FADNet tensor size mismatched
Closed this issue · 1 comments
Hi!
I attempted to validate the ETH3D dataset on FADNet using the pretrained weight: FADNet_sceneflow.pt. However, I encountered a dimension mismatch issue due to the image size of ETH3D being (513, 888). The problem arises specifically in the line concat5 = torch.cat((upconv5, upflow6, conv5b), 1), where the sizes of the three elements are as follows:
upconv5: torch.Size([1, 512, 18, 28])
upflow6: torch.Size([1, 1, 18, 28])
conv5b: torch.Size([1, 512, 17, 28])
Is additional padding or resizing required here or do you have any suggestions on how to address this, for those who would like to inference any other dataset instead of SceneFlow (like ETH3D, Kitti2012, etc). Thanks!

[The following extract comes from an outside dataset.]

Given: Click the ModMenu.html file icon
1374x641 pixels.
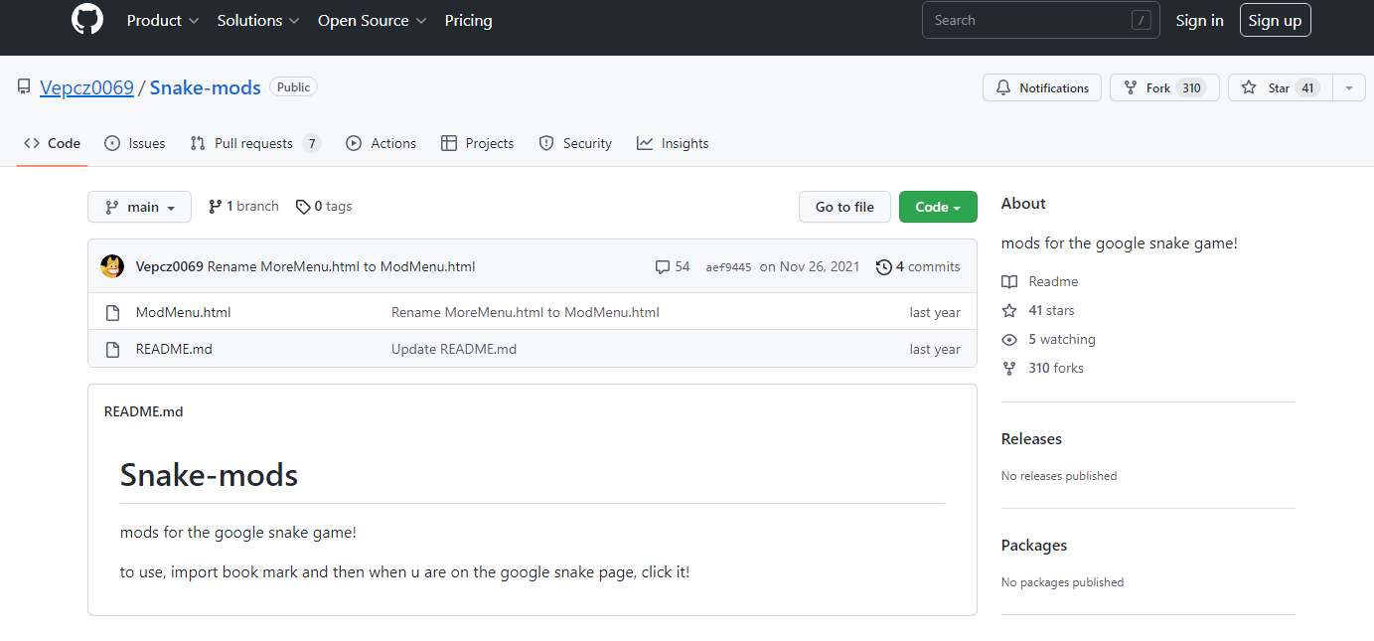Looking at the screenshot, I should (x=112, y=312).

For ETH3D, you can use following transform
setting:
val:
- type: StereoPad
size: [ 512, 960 ]
- type: GetValidDispa
max_disp: 192
- type: TransposeImage
- type: ToTensor
- type: NormalizeImage
mean: [ 0.485, 0.456, 0.406 ]
std: [ 0.229, 0.224, 0.225 ]
For most models, the input image size needs to be a multiple of 64 or 32. So generally speaking, using StereoPad and setting a reasonable size will do the trick.